I really enjoyed reading James Anderson's The Never-Open Desert Diner (see my review) last year. The story of a trucker in the Utah desert whose solitary life is turned upside-down by the appearance of a mysterious woman was tremendously satisfying and even a little quirky, and I loved the characters Anderson created. But I was surprised to see that Anderson had written a sequel, Lullaby Road (not that it stopped me from grabbing it), because I thought Ben's story was told.

Boy, was I wrong.

Ben is still working as a trucker on Route 117, which most of the year is either affected by back-breaking heat or treacherous snow and ice. He's trying to pull his life back together to some semblance of normalcy after he was shaken to the core by tragedy. All he wants to do is make his deliveries, get paid, and survive.

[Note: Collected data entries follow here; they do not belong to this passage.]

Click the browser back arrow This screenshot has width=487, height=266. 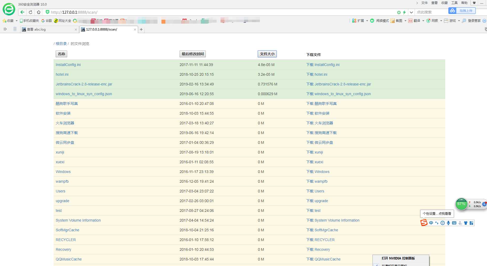[22, 12]
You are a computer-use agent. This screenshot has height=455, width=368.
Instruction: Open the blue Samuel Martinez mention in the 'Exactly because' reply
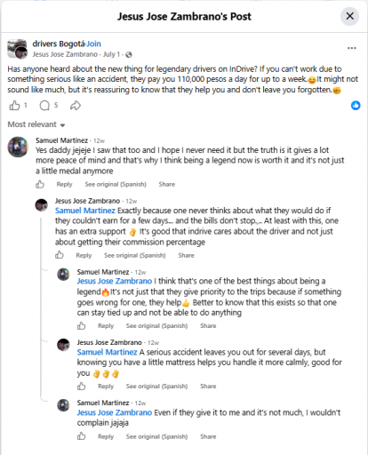pos(85,211)
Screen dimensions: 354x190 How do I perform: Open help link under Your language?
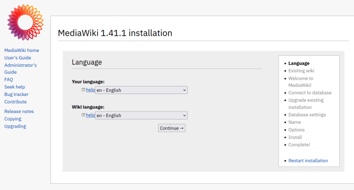[x=90, y=90]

One snowy morning, making his routine stop for diesel before getting underway on his route, the proprietor of the truck stop tells Ben someone left something for him. It's not just "something"—it's a small Hispanic child who refuses to speak, and the child is accompanied by an over-protective dog. A note is pinned to the child which says:

"Please Ben. Bad trouble. My son. Take him today. His name is Juan. Trust you only. Tell No One. Pedro."

Pedro was the tire man at the truck stop, but he seems to have disappeared. No one will give Ben answers; in fact, everyone from the truck stop has disappeared. He can't leave the child alone in the snow, but the last thing Ben needs is a child to worry about, especially one which appears to have a penchant to take off running in an instant. He needs to find Pedro, but he also needs to start his route before weather conditions get too treacherous.

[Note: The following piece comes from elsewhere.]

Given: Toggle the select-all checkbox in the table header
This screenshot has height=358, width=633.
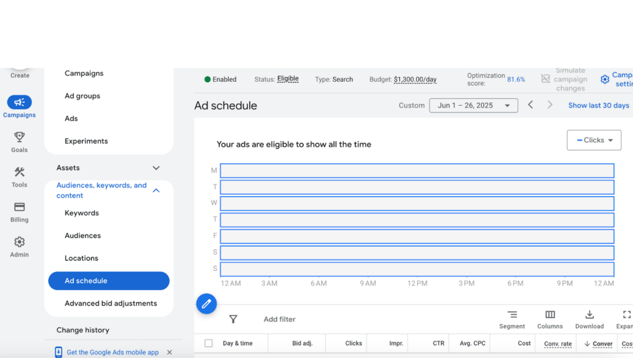Looking at the screenshot, I should pos(208,343).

That split-second decision changes everything for Ben. Everything seems out-of-sorts on his route, even the people and customers he knows all seem a bit different. And in the course of the next several days, he'll realize just how much danger is around him, danger that threatens those he knows, as well as him and the child in his care. It's as bleak as the road that lies ahead of him.

Lullaby Road has a lot of twists and turns—some which make sense and some which confuse, so I'm being purposely vague in my plot summary. Ben is used to encountering people who have taken to the desert because they're not interested in social interaction and are on the run from something, but Ben finds a lot more about those he's known only casually and encounters some new personalities along the way. Barely anyone is particularly friendly, and some are downright deadly.

I love the way Anderson tells a story, and I love the hardscrabble characters he has created. I never quite understood why so many people are quick to dislike Ben, except perhaps for incidents from his past, since he doesn't seem much different than the rest of them, and his reactions to the situations he's in seem to be fairly natural, yet many people call him out for his behavior. But beyond that I was fully engrossed in this story, even as it got a little confusing, and ultimately darker than I had anticipated.

I'd definitely recommend reading Anderson's first book before this one, as Lullaby Road refers to things that occurred in, and characters from, that book. But this one is a truly worthy sequel. I'm not sure if another book is in store, but now I'm hoping there is.

NetGalley and Crown Publishing provided me an advance copy of the book in exchange for an unbiased review. Thanks for making this available!